(GIVEN ENTRIES Opens)
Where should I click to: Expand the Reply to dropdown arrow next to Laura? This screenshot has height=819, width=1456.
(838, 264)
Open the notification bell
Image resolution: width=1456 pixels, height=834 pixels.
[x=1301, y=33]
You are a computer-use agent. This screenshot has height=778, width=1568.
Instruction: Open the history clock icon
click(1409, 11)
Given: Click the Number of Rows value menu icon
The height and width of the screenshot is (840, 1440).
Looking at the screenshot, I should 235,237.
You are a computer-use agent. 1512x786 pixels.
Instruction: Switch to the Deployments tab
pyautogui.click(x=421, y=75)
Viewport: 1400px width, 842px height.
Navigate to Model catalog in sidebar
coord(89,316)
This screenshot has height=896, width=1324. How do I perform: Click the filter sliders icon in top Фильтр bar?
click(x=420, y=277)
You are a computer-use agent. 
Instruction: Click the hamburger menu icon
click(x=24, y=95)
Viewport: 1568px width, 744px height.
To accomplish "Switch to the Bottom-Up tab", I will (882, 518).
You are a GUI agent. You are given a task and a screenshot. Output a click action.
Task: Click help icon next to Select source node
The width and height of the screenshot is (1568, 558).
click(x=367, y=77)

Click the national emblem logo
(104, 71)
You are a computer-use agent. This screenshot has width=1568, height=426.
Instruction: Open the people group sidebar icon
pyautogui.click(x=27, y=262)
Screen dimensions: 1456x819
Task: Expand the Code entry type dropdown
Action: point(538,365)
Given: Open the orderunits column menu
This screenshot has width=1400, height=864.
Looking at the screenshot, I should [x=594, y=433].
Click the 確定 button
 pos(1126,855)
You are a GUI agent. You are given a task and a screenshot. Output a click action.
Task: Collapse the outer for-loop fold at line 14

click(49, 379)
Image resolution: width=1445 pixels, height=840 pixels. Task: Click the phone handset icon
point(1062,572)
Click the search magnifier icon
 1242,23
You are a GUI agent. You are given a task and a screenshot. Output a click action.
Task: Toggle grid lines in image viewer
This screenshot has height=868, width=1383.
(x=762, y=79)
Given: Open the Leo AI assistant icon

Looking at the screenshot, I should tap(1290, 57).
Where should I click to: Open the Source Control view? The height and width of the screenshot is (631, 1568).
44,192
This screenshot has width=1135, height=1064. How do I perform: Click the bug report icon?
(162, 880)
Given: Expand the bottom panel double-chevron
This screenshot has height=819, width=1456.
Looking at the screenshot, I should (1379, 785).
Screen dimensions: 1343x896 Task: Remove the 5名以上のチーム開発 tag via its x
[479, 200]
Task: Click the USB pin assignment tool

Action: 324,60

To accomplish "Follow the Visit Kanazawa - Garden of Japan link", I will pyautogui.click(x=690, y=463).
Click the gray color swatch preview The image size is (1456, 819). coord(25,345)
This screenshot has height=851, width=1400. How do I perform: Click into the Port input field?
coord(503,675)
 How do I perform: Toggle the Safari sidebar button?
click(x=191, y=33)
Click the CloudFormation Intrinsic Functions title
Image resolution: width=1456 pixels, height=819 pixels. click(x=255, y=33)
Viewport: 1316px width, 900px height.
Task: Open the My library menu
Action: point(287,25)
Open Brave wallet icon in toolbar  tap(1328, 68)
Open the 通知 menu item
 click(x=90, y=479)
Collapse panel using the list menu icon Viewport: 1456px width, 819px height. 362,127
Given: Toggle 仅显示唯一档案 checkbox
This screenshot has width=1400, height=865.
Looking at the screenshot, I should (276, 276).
(GIVEN ENTRIES Closes)
**TASK DIRECTIONS**
All of the material must be given again, exactly as it appears above.

**EXERCISE RESULT**
Where should I click to: Expand the Reply to dropdown arrow next to Laura? This screenshot has height=819, width=1456.
(838, 264)
Open the notification bell
Image resolution: width=1456 pixels, height=834 pixels.
[x=1301, y=33]
You are a computer-use agent. This screenshot has height=778, width=1568.
Instruction: Open the history clock icon
click(1409, 11)
Given: Click the Number of Rows value menu icon
The height and width of the screenshot is (840, 1440).
Looking at the screenshot, I should 235,237.
You are a computer-use agent. 1512x786 pixels.
Instruction: Switch to the Deployments tab
pyautogui.click(x=421, y=75)
Viewport: 1400px width, 842px height.
Navigate to Model catalog in sidebar
coord(89,316)
This screenshot has height=896, width=1324. How do I perform: Click the filter sliders icon in top Фильтр bar?
click(x=420, y=277)
You are a computer-use agent. 
Instruction: Click the hamburger menu icon
click(x=24, y=95)
Viewport: 1568px width, 744px height.
To accomplish "Switch to the Bottom-Up tab", I will (882, 518).
You are a GUI agent. You are given a task and a screenshot. Output a click action.
Task: Click help icon next to Select source node
The width and height of the screenshot is (1568, 558).
click(x=367, y=77)

Click the national emblem logo
(104, 71)
You are a computer-use agent. This screenshot has width=1568, height=426.
Instruction: Open the people group sidebar icon
pyautogui.click(x=27, y=262)
Screen dimensions: 1456x819
Task: Expand the Code entry type dropdown
Action: point(538,365)
Given: Open the orderunits column menu
This screenshot has width=1400, height=864.
Looking at the screenshot, I should [x=594, y=433].
Click the 確定 button
 pos(1126,855)
You are a GUI agent. You are given a task and a screenshot. Output a click action.
Task: Collapse the outer for-loop fold at line 14

click(49, 379)
Image resolution: width=1445 pixels, height=840 pixels. Task: Click the phone handset icon
point(1062,572)
Click the search magnifier icon
 1242,23
You are a GUI agent. You are given a task and a screenshot. Output a click action.
Task: Toggle grid lines in image viewer
This screenshot has height=868, width=1383.
(x=762, y=79)
Given: Open the Leo AI assistant icon

Looking at the screenshot, I should tap(1290, 57).
Where should I click to: Open the Source Control view? The height and width of the screenshot is (631, 1568).
44,192
This screenshot has width=1135, height=1064. How do I perform: Click the bug report icon?
(162, 880)
Given: Expand the bottom panel double-chevron
This screenshot has height=819, width=1456.
Looking at the screenshot, I should (1379, 785).
Screen dimensions: 1343x896 Task: Remove the 5名以上のチーム開発 tag via its x
[479, 200]
Task: Click the USB pin assignment tool

Action: 324,60

To accomplish "Follow the Visit Kanazawa - Garden of Japan link", I will pyautogui.click(x=690, y=463).
Click the gray color swatch preview The image size is (1456, 819). coord(25,345)
This screenshot has height=851, width=1400. How do I perform: Click into the Port input field?
coord(503,675)
 How do I perform: Toggle the Safari sidebar button?
click(x=191, y=33)
Click the CloudFormation Intrinsic Functions title
Image resolution: width=1456 pixels, height=819 pixels. click(x=255, y=33)
Viewport: 1316px width, 900px height.
Task: Open the My library menu
Action: point(287,25)
Open Brave wallet icon in toolbar  tap(1328, 68)
Open the 通知 menu item
 click(x=90, y=479)
Collapse panel using the list menu icon Viewport: 1456px width, 819px height. 362,127
Given: Toggle 仅显示唯一档案 checkbox
This screenshot has width=1400, height=865.
Looking at the screenshot, I should (276, 276).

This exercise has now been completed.